Mais pourtant, aujourd'hui, on tend à identifier la pensée elle-même à la science.  

Ce n'est que lorsque l'abîme qui sépare la science de la pensée est enfin reconnu que la relation de la science et de la pensée devient authentique.  

Vous dites : "La science ne pense pas." N'est-ce pas une affirmation choquante ?  

Certes, mais la science ne peut rien sans la pensée. Et comme je l'ai répété dans mon enseignement : la chose la plus importante à notre époque, c'est que nous ne pensons pas encore vraiment. 

Que voulez-vous dire ? 

Peut-être que, depuis des siècles, l'homme a trop agi et pensé trop peu.

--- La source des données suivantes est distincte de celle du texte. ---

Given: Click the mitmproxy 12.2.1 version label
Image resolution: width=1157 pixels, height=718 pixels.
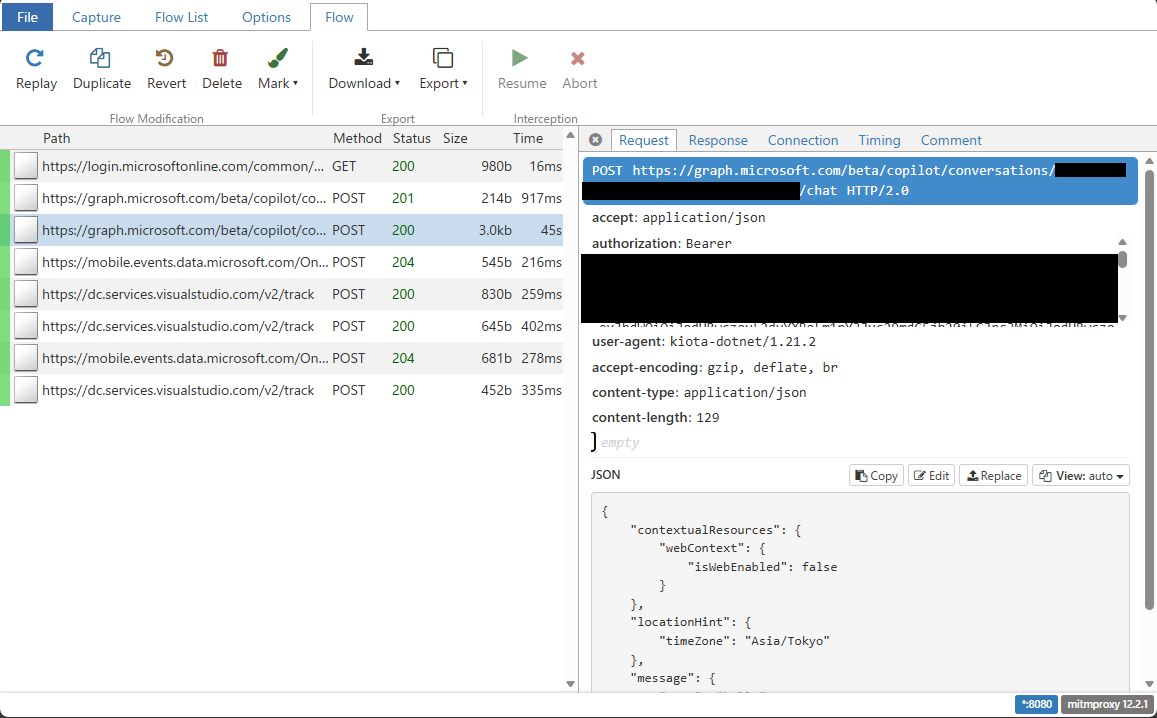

Dans un monde qui nous donne toujours davantage à penser, la pensée n'existe toujours pas. 

L'opposition qui existe actuellement entre - théorie - et - pratique -, ou plutôt - praxis vous semble-t-elle définitive ? 

Qui sait ce qu'est réellement la "praxis", la pratique ? Aujourd'hui, on la confond trop souvent avec des recettes. Pour les Grecs, c'était la théorie elle-même qui était la plus haute "praxis".  

Où vous situez-vous dans le temps ? Très en avance ?  

Ou peut-être très loin en arrière dans le passé... "Le plus ancien de la pensée est derrière nous et cependant survient." Nous venons trop tard pour les dieux et trop tôt pour l'Etre.  

Un quart de siècle nous sépare aujourd'hui de la parution de votre oeuvre principale : Sein und Zeit Etre et temps .. Pensez-vous être mieux compris ?  

Je ne sais pas. Je n'ai pas suivi tous les travaux qu'on a écrits sur moi. Aux Etats-Unis, on prépare une édition complète de mon oeuvre. Mais j'ai parfois du mal à reconnaître ma pensée dans certaines interprétations américaines.  

On parle peu de vous en Allemagne, mais on peut constater que vous y conservez une influence considérable. On la retrouve dans beaucoup de recherches, mais on ne vous cite guère. 

Tant mieux, et peu importe. Mon frère m'a fait rire. Il appelle cela de la kleptomanie.  

Dans une bibliographie parue en 1945 et où l'on cite plus de 820 travaux consacrés à votre pensée, l'éditeur croit pouvoir prédire que l'intérêt que votre oeuvre suscite faiblit nettement dans le monde.  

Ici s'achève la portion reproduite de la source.